That's going to be difficult without having internally looking cameras that
monitor the pupil.

------
lurkinggrue
Can the add a feature that will turn the entire field of view black when you
are in danger? This would be awesome as I would like a more relaxed attitude
to danger.

------
jaekwon
Sunglasses are cool, but I think with two layers of LCD polarized light you
might be able to create an entire window that blocks the sun from reaching
_anywhere_ in the room directly.

The first sheet is polarized at 0 degrees and the second sheet is polarized at
90. When both sheets are _on_ the window is black. When you draw a certain
tiled pattern on the two sheets though, I hypothesize that you can _mostly_
block the sun from any angle and let _most_ of the ambient light in.

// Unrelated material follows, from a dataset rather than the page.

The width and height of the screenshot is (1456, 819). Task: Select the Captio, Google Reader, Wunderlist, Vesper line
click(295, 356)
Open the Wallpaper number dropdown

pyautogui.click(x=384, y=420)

The only way I know how to solve this problem is w/ evolutionary algorithms,
which might be well suited. I think someone here might have some mathematical
insight into this though, so I'm putting it out there.

\-- update --

OK so we need _four_ sheets of LCDs, with each of the window layers having 2
LCD sheets each. Any light that goes through either layer is filtered with
some pattern of 0' or 90' pixels.

Any random pattern, as long as the two layers have inverted pixels, will block
the sun completely. Ambient light is allowed in at 50% brightness. So there
you go.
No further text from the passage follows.